Wenige Tage später, mit dem Wissen, was wahrscheinlich jede Nacht in unserem Wohnzimmer passiert, gab mein Mann dem Hund plötzlich ein Zeichen! Ein leichtes Klopfen auf die Couch, verbunden mit einem „Hopp“ und der Hund und auch ich guckten leicht verwirrt und blöd aus der Wäsche. Der Hund schaute in meine Richtung, bis ich ihr ebenfalls meine Erlaubnis gab, und sprang selig auf die Couch! Der Beginn einer ganz großen Liebe….

Fazit:

Die Weltherrschaft hat sie erstaunlicherweise trotzdem nie angestrebt, größenwahnsinnig ist sie auch nicht geworden. Bis heute „fragt“ sie, indem sie ihren Kopf auf die Couch legt, wenn jemand drauf sitzt ob sie „Hopp“ darf. In fremden Wohnzimmern darf sie auch nur mit Erlaubnis auf den Sitzmöbeln Platznehmen, das funktioniert wunderbar. Als Erziehungsmaßnahme für einen jungen Hund im ersten Jahr sehe ich das als sehr sinnvoll an und kann das jedem empfehlen. Gerade in den Pflegelmonaten sollte man dem Hund seinen Platz in der Familie klar machen. Wenn das einmal im Hundekopf drin ist, dann ist
ein guter Grundstein für ein tolles Zusammenleben gelegt. Natürlich kommt das auch sehr auf den Charakter des Hundes an. Es gibt sicherlich eine Menge Sturköpfe, die Ihre „Rolle“ in der Familie immer wieder austesten und hinterfragen. In diesem Falle muss man dann auch wieder härter durchgreifen und den Hund auch mal in sein Körbchen schicken. Ins Bett darf sie übrigens bis heute immer noch nicht…und das soll auch so bleiben ;).

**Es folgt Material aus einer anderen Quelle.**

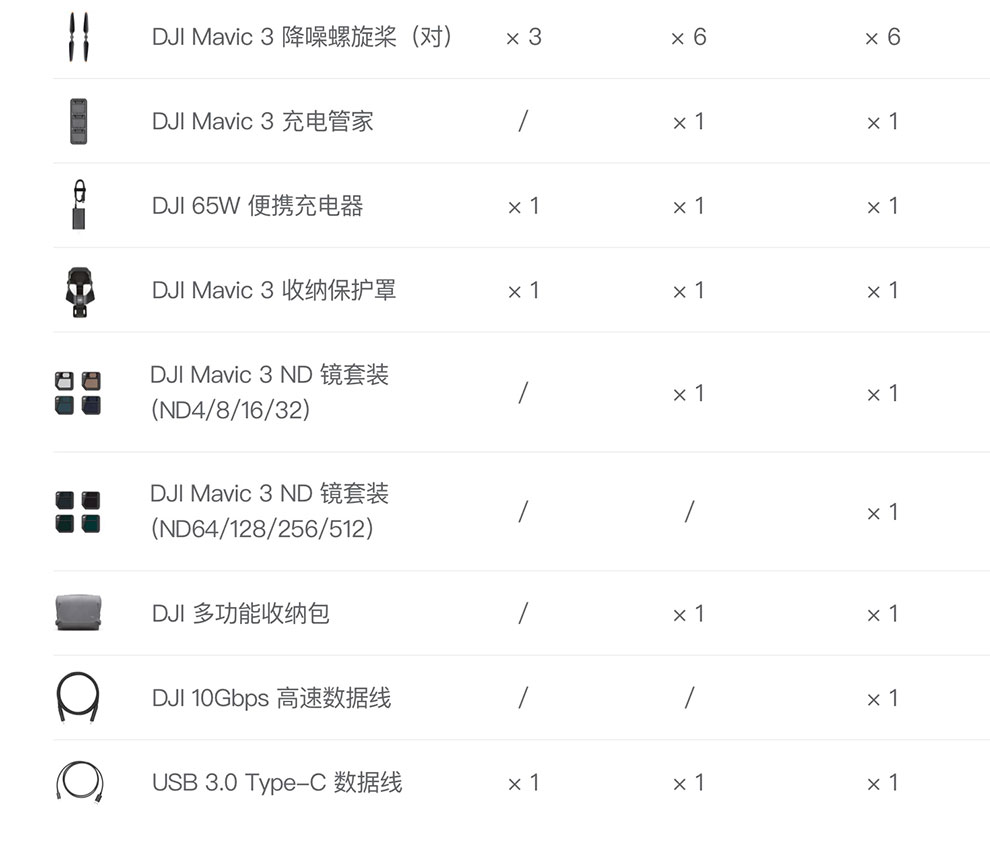The width and height of the screenshot is (990, 842).
Task: Click the ND64/128/256/512 filter set thumbnail
Action: coord(78,512)
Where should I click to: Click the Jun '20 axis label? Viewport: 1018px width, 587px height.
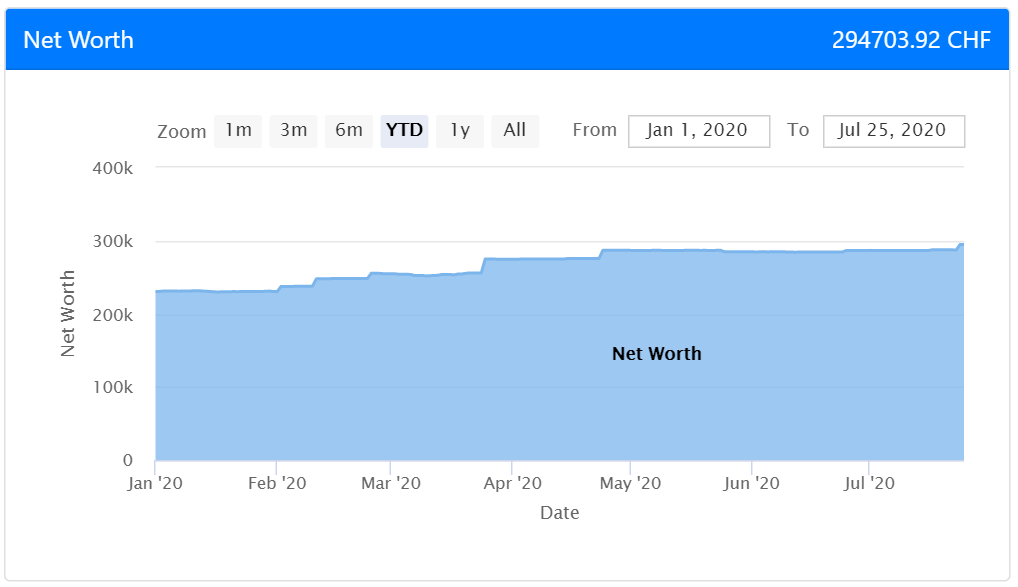[751, 483]
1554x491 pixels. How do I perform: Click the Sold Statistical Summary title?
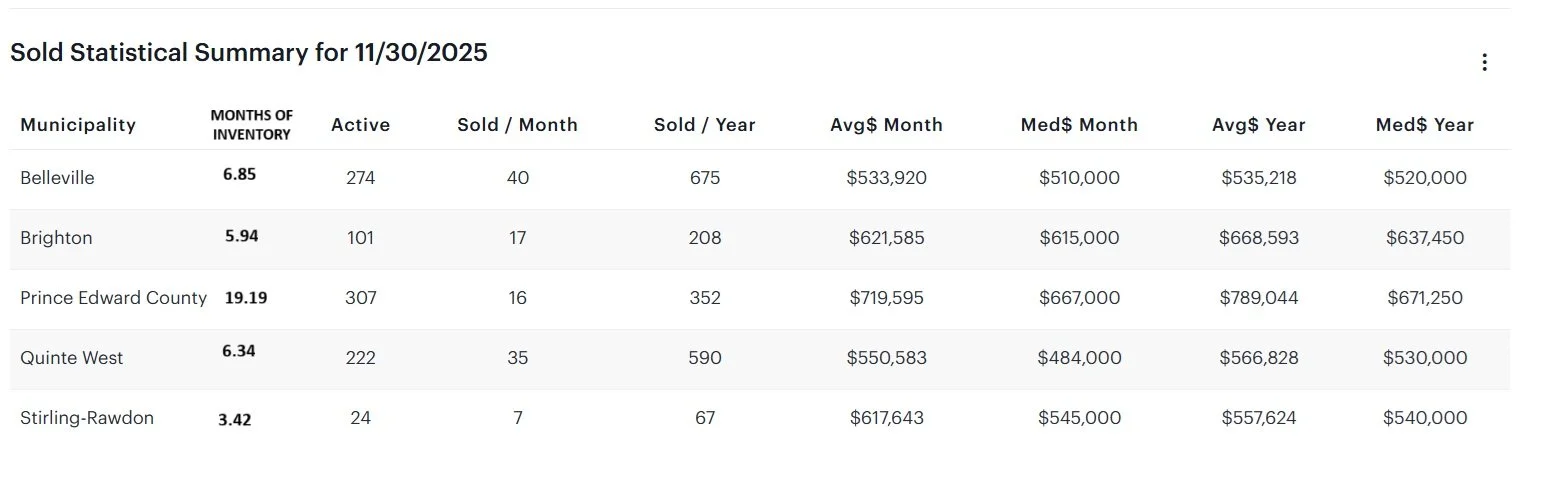pos(249,53)
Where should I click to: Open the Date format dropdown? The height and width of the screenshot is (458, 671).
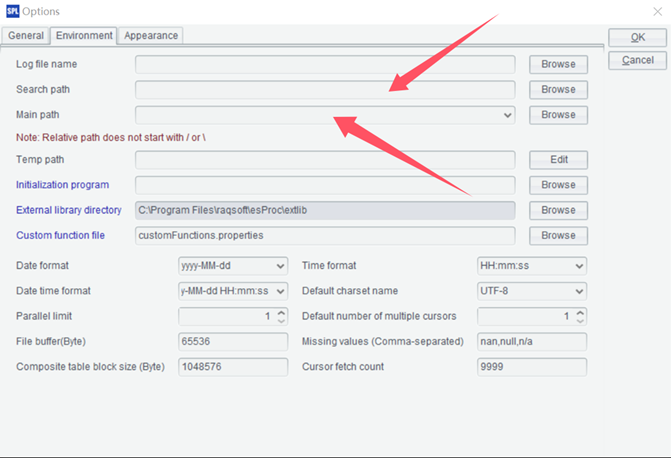click(279, 266)
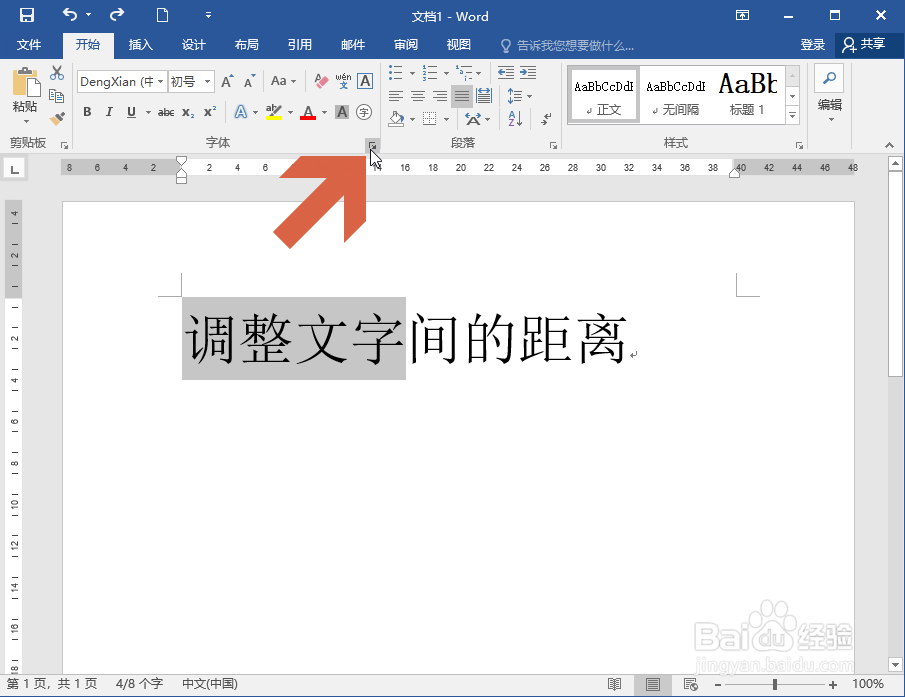Toggle bold formatting
The height and width of the screenshot is (697, 905).
click(88, 112)
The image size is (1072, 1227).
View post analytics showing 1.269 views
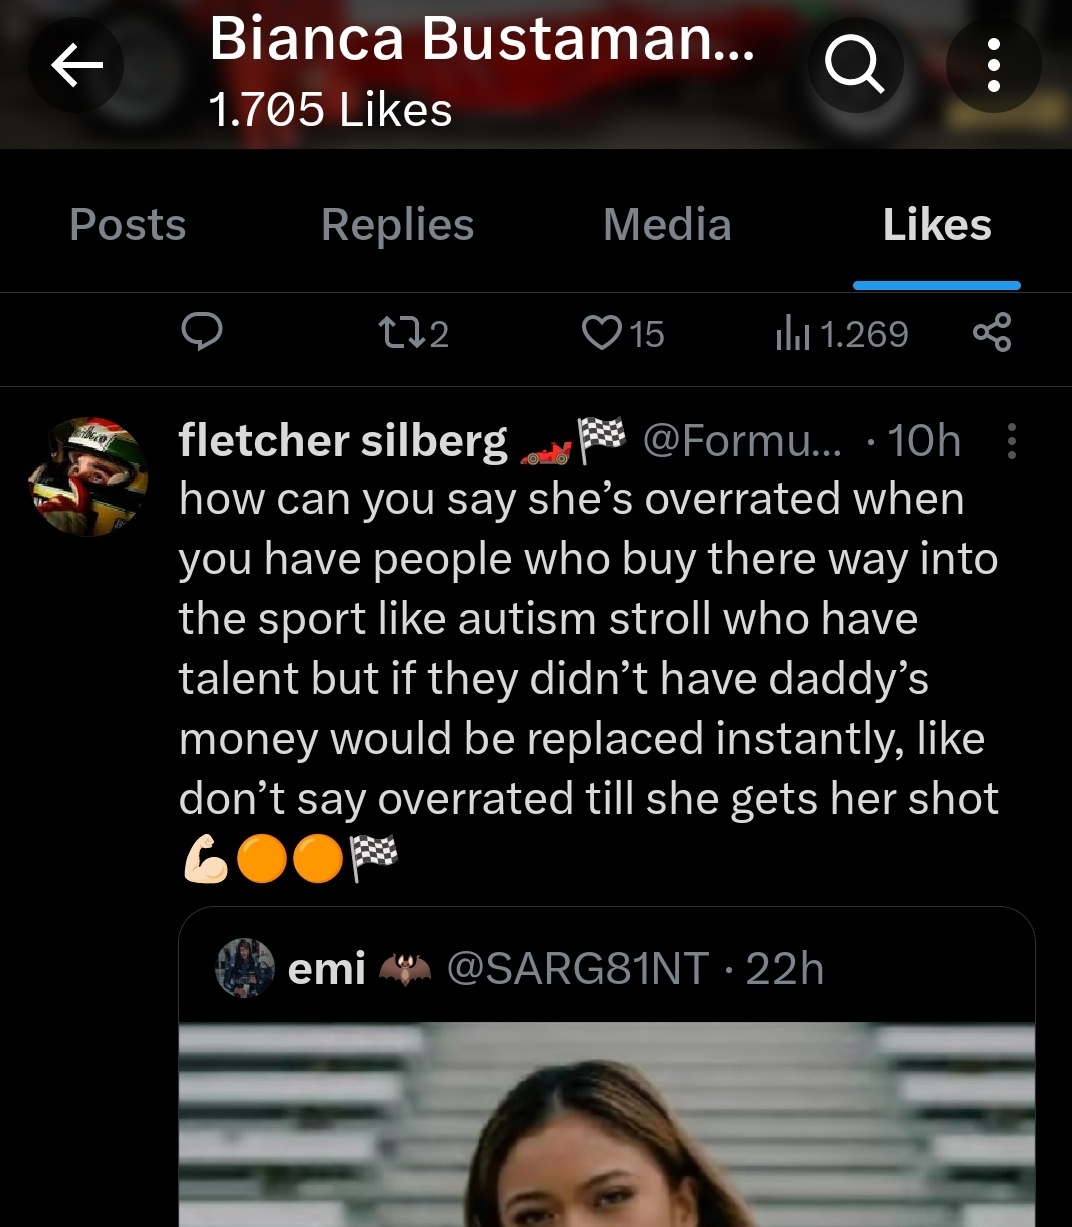(842, 333)
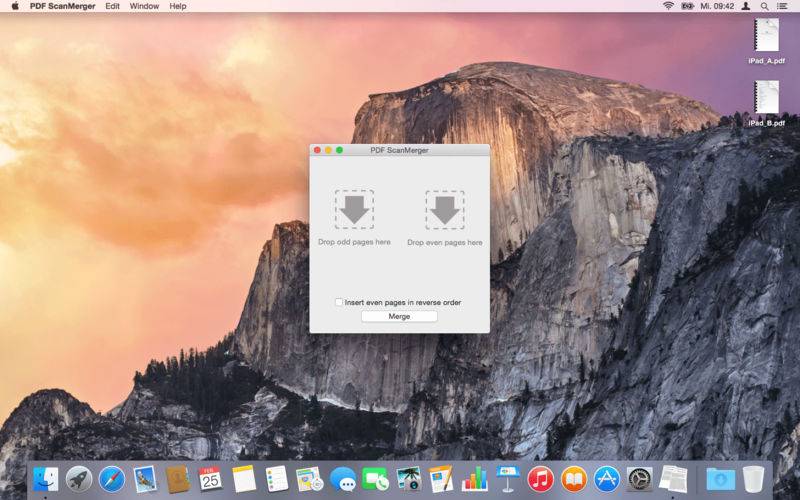Screen dimensions: 800x500
Task: Click the even pages drop zone arrow
Action: pyautogui.click(x=444, y=210)
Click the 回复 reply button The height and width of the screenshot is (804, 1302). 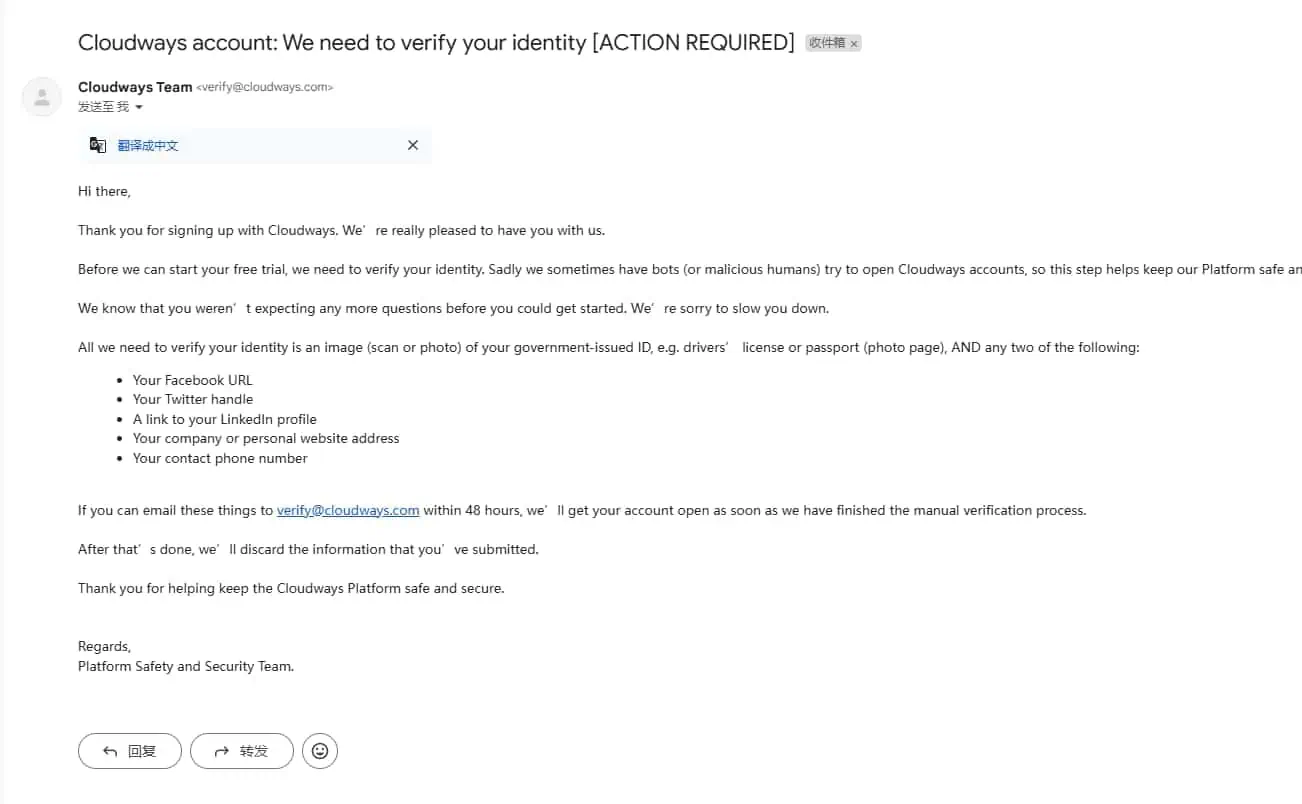pos(130,751)
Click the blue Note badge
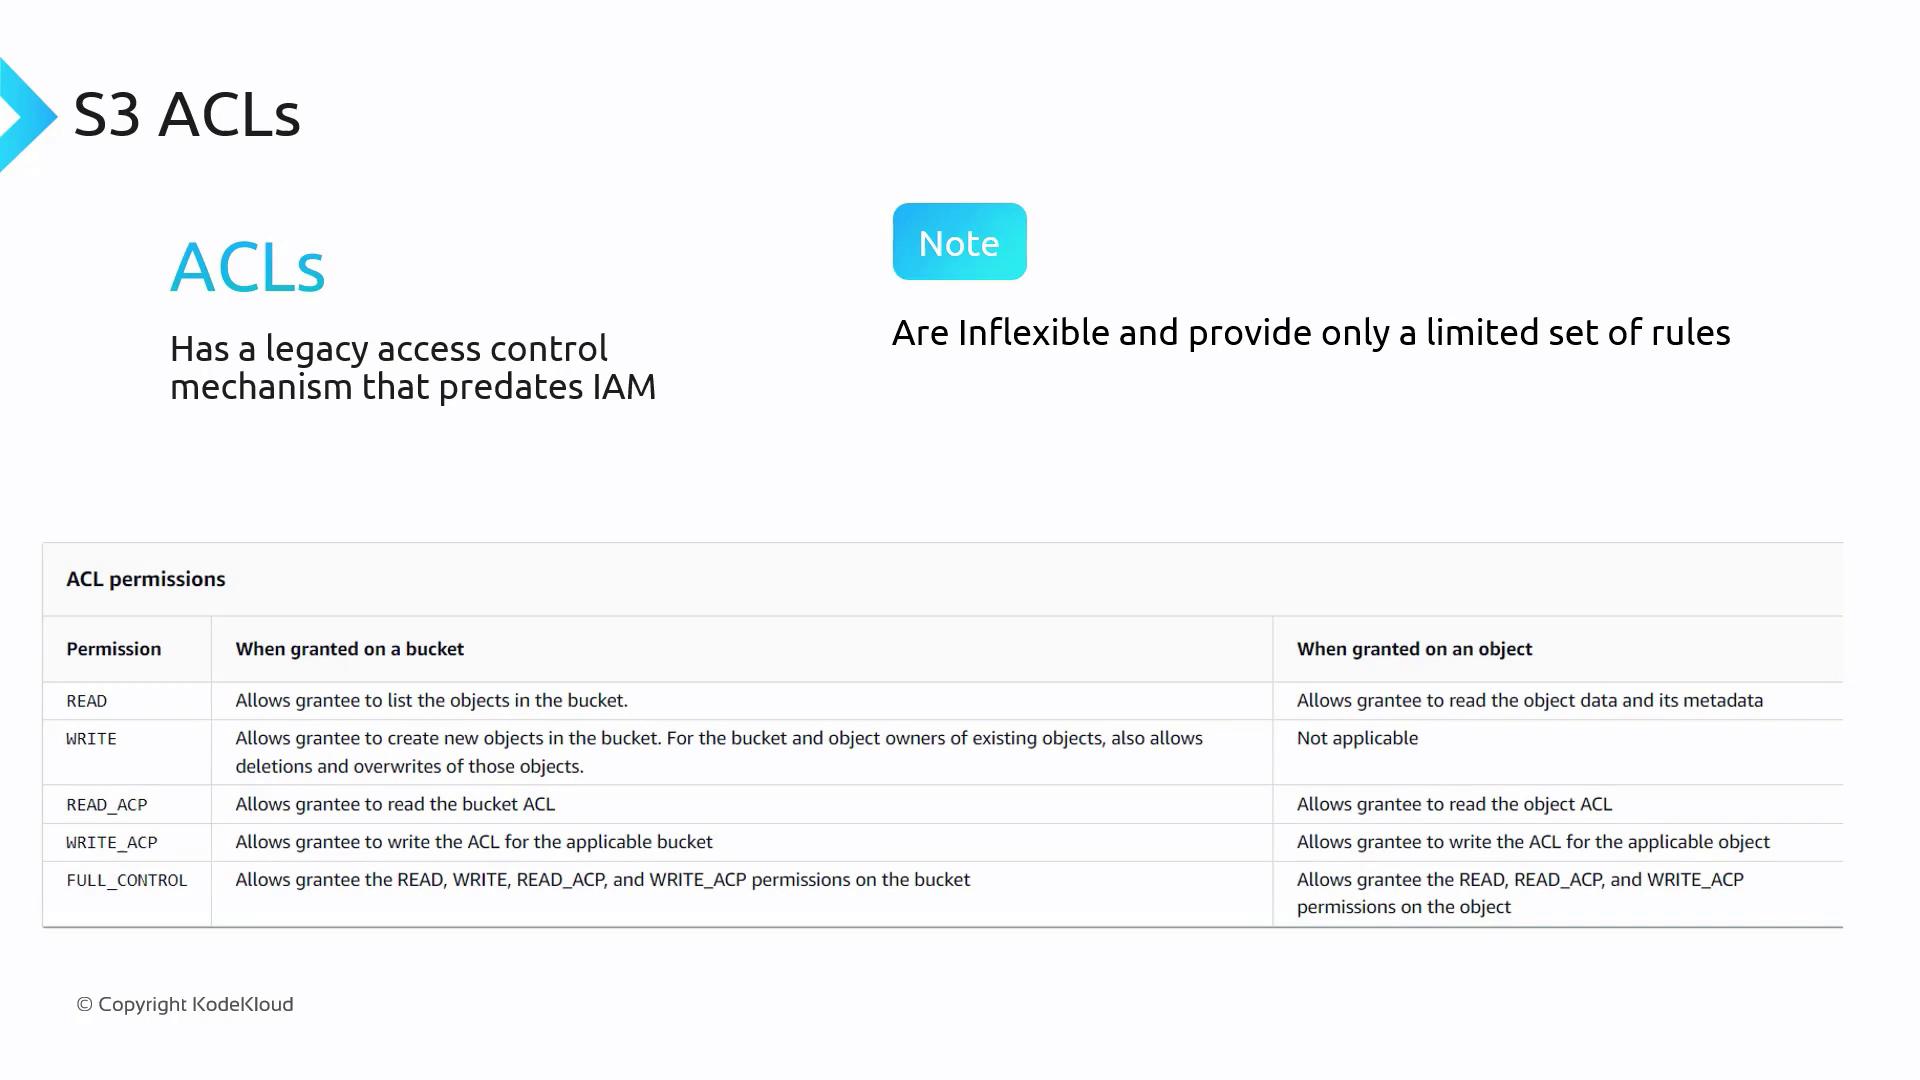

Wie seht ihr das? Dürfen Eure Hunde Couchpotatoes sein?

Dieser Beitrag hat 2 Kommentare

  1. Angela Mama von SOP Maxi

    Ja seitdem wir sie ebenfalls erwischten aner auch von weisen Menschen „lernten“ dass die Hunde es für selbstverständlich betrachten, den Platz des Rudelführers einzunehmen und diesen zu bewachen wenn der Rudelführer nicht da ist. Wie handhabt ihr es mit Lilou?

    1. HeikeLueck

      Bei Lilou haben wir es nichtmals 3 Wochen durchgehalten – Und nach kurzer Zeit hat sie es auch schon alleine auf die Couch geschafft. Ich glaube auch dass bei ihr Känguru mit drin ist ;-).